Tartus, 20 may (SANA) La isla siria de Arwad, situada frente a las costas de Tartus, mantiene viva una de las profesiones marítimas más antiguas del mundo: la construcción tradicional de barcos de madera, un legado heredado de la civilización fenicia hace más de 2.500 años.
En los talleres dispersos a lo largo de la isla todavía resuenan los martillos sobre la madera y persiste el aroma característico de los astilleros artesanales, donde generaciones de familias continúan preservando técnicas manuales transmitidas de padres a hijos.

Tras años de declive provocados por la guerra y las dificultades económicas, este oficio experimenta hoy una recuperación gradual que devuelve las esperanzas a los artesanos y habitantes de la costa siria.
Renace una industria histórica
La construcción naval tradicional en Siria se concentra principalmente en Arwad y en el puerto pesquero y turístico de Latakia, en el oeste del país, donde numerosas familias mantienen viva esta actividad considerada parte esencial de la identidad económica y cultural de la región.
Durante décadas, los talleres sirios fabricaron y exportaron barcos de carga y yates de madera hacia países árabes y extranjeros, entre ellos Arabia Saudita, Egipto, Türkiye y Chipre, gracias a la calidad de las embarcaciones y a sus precios competitivos.
El proceso de fabricación comienza con la instalación de la quilla, considerada la columna vertebral del barco, seguida por el ensamblaje de las costillas de madera mediante materiales resistentes como eucalipto, morera y pino.

Posteriormente, las embarcaciones reciben pintura y acabados finales, aunque las nuevas exigencias del mercado impulsaron la incorporación de hierro y fibra de vidrio en algunos diseños.
Artesanos preservan la tradición
Khaled Bahlawan, constructor naval de Arwad con 25 años de experiencia, afirmó en declaraciones a SANA que heredó el oficio de su padre y espera transmitirlo a sus hijos.
“Forma parte de la historia y de la identidad de la isla”, expresó el artesano, quien recordó las dificultades enfrentadas durante años para conseguir madera, motores y equipos, además de las restricciones relacionadas con el trabajo y las exportaciones.
Según explicó, las condiciones comenzaron a mejorar recientemente gracias a mayores facilidades otorgadas por las autoridades competentes.
Por su parte, Mohammed Bahlawan señaló que la introducción de maquinaria moderna permitió acelerar determinadas etapas de producción, aunque precisó que la construcción de una embarcación todavía requiere entre dos y seis meses, dependiendo del tamaño y el equipamiento.
Fuente de empleo y patrimonio cultural
Los constructores navales destacan que esta actividad no solo genera empleo para carpinteros, sino también para trabajadores vinculados a la herrería, pintura, confección y mantenimiento de motores, lo que convierte al sector en una fuente de sustento para decenas de familias de la isla.

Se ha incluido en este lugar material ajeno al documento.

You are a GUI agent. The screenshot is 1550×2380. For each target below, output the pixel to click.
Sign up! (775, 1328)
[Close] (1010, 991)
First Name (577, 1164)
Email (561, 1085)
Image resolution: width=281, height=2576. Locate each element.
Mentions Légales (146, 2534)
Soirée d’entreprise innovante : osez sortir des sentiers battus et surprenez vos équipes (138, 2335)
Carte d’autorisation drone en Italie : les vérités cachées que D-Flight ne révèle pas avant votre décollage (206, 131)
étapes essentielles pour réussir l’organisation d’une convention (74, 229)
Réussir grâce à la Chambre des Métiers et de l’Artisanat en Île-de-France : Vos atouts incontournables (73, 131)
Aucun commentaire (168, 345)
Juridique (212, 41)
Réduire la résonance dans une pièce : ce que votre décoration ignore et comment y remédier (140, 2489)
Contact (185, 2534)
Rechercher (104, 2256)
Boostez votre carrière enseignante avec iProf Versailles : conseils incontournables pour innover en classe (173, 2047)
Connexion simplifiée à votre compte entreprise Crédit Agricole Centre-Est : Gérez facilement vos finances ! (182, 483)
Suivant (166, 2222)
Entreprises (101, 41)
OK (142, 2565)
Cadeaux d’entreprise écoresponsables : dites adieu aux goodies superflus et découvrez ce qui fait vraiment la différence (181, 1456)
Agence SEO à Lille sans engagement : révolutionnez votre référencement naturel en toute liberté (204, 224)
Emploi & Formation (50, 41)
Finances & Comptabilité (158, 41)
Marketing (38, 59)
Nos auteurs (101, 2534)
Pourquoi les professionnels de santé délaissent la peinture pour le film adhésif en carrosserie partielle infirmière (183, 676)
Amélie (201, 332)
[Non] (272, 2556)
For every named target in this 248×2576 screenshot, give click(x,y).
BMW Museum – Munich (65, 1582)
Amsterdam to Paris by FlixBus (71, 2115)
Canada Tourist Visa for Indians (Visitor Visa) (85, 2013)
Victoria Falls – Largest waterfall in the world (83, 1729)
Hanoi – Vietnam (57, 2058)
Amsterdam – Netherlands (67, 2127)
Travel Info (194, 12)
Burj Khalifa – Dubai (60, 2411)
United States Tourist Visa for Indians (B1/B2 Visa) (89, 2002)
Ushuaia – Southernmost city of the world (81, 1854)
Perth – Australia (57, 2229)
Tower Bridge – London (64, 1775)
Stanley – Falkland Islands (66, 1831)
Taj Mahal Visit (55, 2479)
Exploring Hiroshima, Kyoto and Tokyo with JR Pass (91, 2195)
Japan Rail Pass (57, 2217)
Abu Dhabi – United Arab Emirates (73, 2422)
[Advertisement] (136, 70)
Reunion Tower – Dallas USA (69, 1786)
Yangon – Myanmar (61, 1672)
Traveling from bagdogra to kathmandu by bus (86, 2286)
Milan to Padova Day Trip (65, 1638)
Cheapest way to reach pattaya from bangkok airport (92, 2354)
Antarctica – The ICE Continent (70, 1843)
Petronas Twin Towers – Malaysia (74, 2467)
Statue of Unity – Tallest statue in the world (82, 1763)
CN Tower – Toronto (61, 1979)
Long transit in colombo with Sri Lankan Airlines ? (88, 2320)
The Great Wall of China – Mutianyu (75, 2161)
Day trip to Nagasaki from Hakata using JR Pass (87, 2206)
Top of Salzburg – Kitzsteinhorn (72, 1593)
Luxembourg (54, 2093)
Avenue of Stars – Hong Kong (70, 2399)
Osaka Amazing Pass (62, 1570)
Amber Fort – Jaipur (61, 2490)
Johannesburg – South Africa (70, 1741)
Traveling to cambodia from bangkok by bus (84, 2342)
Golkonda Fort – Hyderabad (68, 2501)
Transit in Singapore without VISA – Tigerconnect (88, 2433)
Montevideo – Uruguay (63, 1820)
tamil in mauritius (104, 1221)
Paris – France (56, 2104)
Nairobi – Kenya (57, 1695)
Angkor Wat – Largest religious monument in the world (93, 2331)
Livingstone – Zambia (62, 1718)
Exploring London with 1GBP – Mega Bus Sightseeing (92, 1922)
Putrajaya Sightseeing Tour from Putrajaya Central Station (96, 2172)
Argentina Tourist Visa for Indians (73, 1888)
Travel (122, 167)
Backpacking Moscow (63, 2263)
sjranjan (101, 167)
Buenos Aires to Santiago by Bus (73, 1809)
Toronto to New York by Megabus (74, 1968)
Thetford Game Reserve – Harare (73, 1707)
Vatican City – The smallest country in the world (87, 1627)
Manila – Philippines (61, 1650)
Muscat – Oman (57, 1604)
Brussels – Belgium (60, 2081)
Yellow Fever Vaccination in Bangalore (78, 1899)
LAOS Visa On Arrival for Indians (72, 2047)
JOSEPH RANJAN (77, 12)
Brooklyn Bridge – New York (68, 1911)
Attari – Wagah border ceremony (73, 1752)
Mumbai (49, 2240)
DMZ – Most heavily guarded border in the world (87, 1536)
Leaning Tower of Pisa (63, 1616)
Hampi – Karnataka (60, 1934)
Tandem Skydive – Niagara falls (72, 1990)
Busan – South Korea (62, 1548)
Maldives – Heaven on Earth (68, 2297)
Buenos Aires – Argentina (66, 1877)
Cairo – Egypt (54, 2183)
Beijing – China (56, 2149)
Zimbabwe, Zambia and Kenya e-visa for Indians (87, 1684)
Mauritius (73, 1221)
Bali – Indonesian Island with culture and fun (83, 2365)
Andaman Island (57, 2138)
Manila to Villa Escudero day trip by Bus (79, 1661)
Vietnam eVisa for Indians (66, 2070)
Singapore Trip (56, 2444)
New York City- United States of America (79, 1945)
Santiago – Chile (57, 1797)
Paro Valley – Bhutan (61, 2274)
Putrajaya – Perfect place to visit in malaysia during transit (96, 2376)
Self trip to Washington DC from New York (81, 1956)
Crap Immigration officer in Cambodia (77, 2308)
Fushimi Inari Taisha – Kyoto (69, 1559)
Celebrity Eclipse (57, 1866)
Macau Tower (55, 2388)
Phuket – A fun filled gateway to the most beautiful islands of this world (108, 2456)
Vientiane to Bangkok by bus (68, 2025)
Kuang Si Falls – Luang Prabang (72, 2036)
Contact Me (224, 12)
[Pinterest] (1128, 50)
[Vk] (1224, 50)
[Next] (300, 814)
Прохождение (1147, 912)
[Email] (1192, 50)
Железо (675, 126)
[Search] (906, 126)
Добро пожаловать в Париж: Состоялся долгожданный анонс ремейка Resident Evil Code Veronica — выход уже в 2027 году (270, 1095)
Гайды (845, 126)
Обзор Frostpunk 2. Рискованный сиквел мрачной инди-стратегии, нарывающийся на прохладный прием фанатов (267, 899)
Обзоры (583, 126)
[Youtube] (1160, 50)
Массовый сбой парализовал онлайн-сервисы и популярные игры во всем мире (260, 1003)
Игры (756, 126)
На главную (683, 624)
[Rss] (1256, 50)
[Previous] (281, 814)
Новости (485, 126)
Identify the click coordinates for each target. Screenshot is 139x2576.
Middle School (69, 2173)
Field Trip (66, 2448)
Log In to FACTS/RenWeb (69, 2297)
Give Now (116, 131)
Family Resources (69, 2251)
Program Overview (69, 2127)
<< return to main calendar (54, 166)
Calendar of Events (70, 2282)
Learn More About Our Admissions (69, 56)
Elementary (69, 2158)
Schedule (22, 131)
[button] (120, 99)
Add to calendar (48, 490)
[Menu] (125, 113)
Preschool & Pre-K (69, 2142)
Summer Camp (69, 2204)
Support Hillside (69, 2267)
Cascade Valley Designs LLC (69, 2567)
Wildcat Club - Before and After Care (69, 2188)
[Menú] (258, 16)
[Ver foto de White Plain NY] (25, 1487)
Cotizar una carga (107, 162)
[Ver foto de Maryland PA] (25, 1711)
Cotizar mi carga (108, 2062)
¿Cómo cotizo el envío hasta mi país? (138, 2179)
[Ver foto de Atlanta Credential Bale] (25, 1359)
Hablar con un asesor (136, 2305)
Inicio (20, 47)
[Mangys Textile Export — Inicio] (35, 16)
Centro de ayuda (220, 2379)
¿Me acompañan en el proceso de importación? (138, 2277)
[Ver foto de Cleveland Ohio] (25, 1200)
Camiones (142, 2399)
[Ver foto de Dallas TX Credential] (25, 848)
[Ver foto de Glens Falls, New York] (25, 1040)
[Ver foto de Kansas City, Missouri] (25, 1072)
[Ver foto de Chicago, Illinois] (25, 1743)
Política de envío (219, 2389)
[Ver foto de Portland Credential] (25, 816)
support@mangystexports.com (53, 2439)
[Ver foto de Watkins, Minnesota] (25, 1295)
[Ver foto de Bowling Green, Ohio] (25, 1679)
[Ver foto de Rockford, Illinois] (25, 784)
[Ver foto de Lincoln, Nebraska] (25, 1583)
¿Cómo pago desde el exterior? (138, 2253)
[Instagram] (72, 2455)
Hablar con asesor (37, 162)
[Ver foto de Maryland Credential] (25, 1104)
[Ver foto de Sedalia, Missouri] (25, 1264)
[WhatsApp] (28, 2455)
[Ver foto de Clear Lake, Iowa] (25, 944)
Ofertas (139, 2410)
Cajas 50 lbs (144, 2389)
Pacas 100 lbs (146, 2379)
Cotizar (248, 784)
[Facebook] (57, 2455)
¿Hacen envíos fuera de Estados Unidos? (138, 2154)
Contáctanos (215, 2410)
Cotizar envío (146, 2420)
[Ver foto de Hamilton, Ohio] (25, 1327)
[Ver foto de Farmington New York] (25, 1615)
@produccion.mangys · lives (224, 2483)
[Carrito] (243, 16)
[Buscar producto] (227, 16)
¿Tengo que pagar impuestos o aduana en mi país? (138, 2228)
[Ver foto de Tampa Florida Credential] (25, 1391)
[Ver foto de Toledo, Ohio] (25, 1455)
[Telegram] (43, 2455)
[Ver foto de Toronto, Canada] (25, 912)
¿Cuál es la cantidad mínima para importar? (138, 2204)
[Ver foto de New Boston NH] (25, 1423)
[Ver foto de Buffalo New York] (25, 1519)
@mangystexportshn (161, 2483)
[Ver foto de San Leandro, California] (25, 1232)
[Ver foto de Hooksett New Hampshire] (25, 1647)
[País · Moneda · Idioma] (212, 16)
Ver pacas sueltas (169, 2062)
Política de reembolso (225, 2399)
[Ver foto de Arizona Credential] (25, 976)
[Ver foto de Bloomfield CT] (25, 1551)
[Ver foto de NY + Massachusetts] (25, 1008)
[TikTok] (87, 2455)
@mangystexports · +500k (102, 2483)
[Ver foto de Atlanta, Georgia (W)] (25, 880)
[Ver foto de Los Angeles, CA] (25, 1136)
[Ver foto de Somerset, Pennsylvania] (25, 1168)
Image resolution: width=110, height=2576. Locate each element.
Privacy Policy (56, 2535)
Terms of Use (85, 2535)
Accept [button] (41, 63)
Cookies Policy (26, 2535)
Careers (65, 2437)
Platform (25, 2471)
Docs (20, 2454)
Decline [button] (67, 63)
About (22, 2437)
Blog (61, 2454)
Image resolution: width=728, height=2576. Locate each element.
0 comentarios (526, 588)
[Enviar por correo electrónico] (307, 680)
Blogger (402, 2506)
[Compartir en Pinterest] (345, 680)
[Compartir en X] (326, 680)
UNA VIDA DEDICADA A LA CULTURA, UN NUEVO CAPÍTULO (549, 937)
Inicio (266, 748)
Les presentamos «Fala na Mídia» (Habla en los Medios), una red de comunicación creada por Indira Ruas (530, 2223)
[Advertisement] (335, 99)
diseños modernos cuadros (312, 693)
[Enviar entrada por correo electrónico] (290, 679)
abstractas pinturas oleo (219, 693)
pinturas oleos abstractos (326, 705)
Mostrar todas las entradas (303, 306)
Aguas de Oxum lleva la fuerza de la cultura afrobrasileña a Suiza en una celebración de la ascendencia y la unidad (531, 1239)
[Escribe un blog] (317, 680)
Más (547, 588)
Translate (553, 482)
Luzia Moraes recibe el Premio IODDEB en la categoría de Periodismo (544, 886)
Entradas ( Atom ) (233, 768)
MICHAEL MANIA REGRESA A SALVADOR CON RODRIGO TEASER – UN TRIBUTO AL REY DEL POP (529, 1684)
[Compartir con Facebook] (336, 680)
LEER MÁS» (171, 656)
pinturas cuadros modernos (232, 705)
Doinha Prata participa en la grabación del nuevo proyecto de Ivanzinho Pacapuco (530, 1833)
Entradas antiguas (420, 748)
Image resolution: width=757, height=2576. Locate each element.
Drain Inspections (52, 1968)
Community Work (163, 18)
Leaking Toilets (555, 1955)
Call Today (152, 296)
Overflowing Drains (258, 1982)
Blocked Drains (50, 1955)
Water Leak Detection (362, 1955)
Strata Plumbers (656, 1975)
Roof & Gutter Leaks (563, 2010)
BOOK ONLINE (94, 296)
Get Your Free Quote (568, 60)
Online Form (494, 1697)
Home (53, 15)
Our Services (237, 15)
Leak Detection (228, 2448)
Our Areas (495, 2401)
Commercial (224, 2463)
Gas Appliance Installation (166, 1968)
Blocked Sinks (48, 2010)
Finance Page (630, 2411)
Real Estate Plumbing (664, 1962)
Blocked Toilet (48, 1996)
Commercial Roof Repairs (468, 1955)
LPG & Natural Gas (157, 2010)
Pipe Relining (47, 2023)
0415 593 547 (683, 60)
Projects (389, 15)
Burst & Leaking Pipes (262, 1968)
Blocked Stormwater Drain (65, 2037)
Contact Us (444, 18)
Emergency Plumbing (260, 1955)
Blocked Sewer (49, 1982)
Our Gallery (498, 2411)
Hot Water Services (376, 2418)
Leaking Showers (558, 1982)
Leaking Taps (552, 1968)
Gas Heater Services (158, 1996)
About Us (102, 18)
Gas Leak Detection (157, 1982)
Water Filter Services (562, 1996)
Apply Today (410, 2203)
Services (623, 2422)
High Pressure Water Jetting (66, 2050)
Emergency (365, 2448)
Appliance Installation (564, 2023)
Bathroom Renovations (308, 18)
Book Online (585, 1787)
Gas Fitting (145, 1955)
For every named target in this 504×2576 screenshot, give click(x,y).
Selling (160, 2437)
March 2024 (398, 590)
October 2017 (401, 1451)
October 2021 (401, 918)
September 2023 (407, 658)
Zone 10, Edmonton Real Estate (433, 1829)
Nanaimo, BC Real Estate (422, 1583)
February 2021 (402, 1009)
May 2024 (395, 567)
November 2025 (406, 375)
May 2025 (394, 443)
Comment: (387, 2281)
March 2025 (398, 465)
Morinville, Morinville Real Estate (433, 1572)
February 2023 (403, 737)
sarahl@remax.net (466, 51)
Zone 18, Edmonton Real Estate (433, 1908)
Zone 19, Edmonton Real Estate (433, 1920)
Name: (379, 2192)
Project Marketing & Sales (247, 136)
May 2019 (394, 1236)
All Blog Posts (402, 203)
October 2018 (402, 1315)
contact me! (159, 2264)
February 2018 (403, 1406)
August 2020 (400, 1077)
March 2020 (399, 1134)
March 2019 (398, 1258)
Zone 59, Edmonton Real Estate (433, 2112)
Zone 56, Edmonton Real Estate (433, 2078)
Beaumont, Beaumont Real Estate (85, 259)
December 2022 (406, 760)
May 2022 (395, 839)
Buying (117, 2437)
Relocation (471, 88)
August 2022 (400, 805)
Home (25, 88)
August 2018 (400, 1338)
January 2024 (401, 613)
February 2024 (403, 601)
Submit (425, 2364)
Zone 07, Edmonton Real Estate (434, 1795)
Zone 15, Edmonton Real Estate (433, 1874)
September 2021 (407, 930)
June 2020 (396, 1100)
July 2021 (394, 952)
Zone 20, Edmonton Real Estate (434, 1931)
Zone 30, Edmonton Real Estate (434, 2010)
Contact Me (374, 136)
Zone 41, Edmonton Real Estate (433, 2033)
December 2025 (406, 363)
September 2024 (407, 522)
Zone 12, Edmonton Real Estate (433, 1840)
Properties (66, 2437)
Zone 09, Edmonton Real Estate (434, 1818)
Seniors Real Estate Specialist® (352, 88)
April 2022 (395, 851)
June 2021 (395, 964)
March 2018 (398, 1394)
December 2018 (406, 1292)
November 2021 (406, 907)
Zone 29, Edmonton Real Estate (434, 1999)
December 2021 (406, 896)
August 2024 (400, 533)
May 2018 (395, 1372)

Sin embargo, el oficio continúa enfrentando importantes desafíos, entre ellos la disminución de la demanda de barcos tradicionales de madera frente a embarcaciones fabricadas con materiales modernos, además del incremento de los precios de las materias primas y la escasez de algunos suministros.
Un legado ligado a la historia de Siria
Las familias Bahlawan y Harishiya figuran entre las más reconocidas por preservar este patrimonio marítimo sirio y continuar desarrollando la fabricación de barcos y yates tradicionales que dieron notoriedad histórica a Arwad.
Los artesanos consideran que salvar esta profesión requiere apoyo real a las industrias vinculadas al patrimonio marítimo, además de fomentar las exportaciones y el turismo costero, con el propósito de garantizar la continuidad de uno de los oficios más antiguos relacionados con la historia de Siria y su vínculo con el mar desde la civilización fenicia.